クリュの中にも個性の幅があります。花を思わせる香りで知られるフルーリーやシルーブルは軽やか寄り。一方、最も力強いとされるムーラン・ナ・ヴァンや、凝縮感のあるモルゴン(特にコート・デュ・ピィの丘)は、数年の熟成に耐える骨格を持ちます。「聖なる愛」を意味するサンタムールは、その名前から贈り物にも選ばれる村です。
ヴィンテージと熟成の傾向
ボージョレの大半は若いうちのフレッシュさが命で、ヌーヴォーは数か月以内、広域やヴィラージュも1〜3年で飲み切るのが基本です。ただしクリュ・ボージョレは別物で、モルゴンやムーラン・ナ・ヴァンの良年は5〜10年の熟成に耐え、熟成するとピノ・ノワールに似た妖艶さが出てくると言われます。年による差は、冷涼な年は酸が際立って軽快に、温暖な年は果実が凝縮して厚みのある味わいになる傾向があります。ヌーヴォーはその年の作柄をいち早く映す「速報」でもあるので、気に入った年はクリュを買って寝かせてみる、という楽しみ方もできます。
価格帯別の選び方
- 〜2千円 — 広域ボージョレやヴィラージュの中心価格帯。フレッシュな果実味を気軽に楽しむなら、この帯で十分に満足できます。

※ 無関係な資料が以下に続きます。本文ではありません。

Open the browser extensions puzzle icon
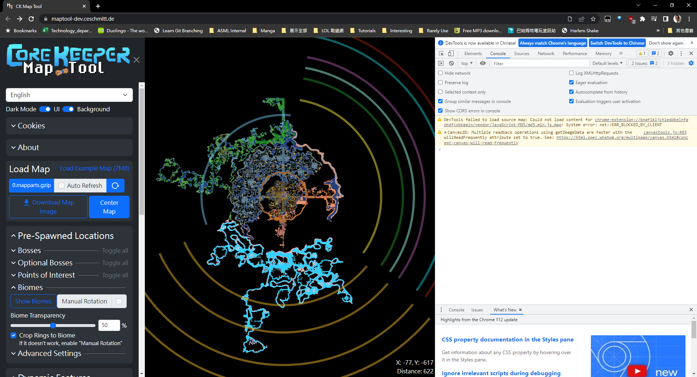The width and height of the screenshot is (697, 377). [643, 19]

- 2〜5千円 — クリュ・ボージョレの主戦場。村ごとの個性の違いや、自然派の造り手の個性的な一本に出会える価格帯です。
- 5千円〜 — 有名生産者の単一区画や、樹齢の高い区画(ヴィエイユ・ヴィーニュ)のもの。ボージョレの印象が変わる本格派が見つかります。
合う料理と同郷合わせ
ボージョレのすぐ南は美食の都リヨン。郷土の定番は、ソーシソン(太めのソーセージ)や鶏料理、シャルキュトリー(ハム・パテ類)で、軽く冷やしたボージョレの酸と果実味が塩気と脂をすっと流してくれます。日本の食卓なら、焼き鳥や唐揚げ、ハムサラダなどが同じ理屈で好相性。渋みが穏やかなので、醤油やみりんの甘辛い味付けともけんかしません。詳しくはシャルキュトリーとの合わせ方もどうぞ。
似ている産地との比較
同じ「軽やかでエレガントな赤」として、ブルゴーニュのピノ・ノワールとよく比較されます。違いは香りの質で、ガメイはイチゴやチェリーにバナナを思わせる愛嬌のある香り、ピノ・ノワールはラズベリーや土を思わせる複雑さが持ち味です。価格はボージョレのほうがずっと手頃なので、ブルゴーニュ入門の一歩前として楽しむのも、熟成したクリュでピノに迫る奥深さを試すのもおすすめです。
産地の物語
ボージョレの味わいを特徴づけるのが、房ごと発酵させるマセラシオン・カルボニックと呼ばれる醸造法です。タンクに満たした炭酸ガスの中でぶどうの内部から発酵が始まり、渋みを抑えたまま、バナナやキャンディを思わせるチャーミングな香りを引き出します。ヌーヴォーの軽やかな飲み口は、この技法あってのものです。新酒の解禁日は、かつて出荷競争が過熱したため法律で統一され、現在の「11月の第3木曜日」に落ち着いたと伝えられます。時差の関係で日本は本国より早く解禁を迎えるため、1980年代のバブル期には世界に先駆けて乾杯する国として一大ブームになりました。一方で近年は、モルゴンの造り手たちを中心に自然派ワインの聖地としても再評価が進み、「安くて軽いだけ」ではないボージョレの新しい物語が始まっています。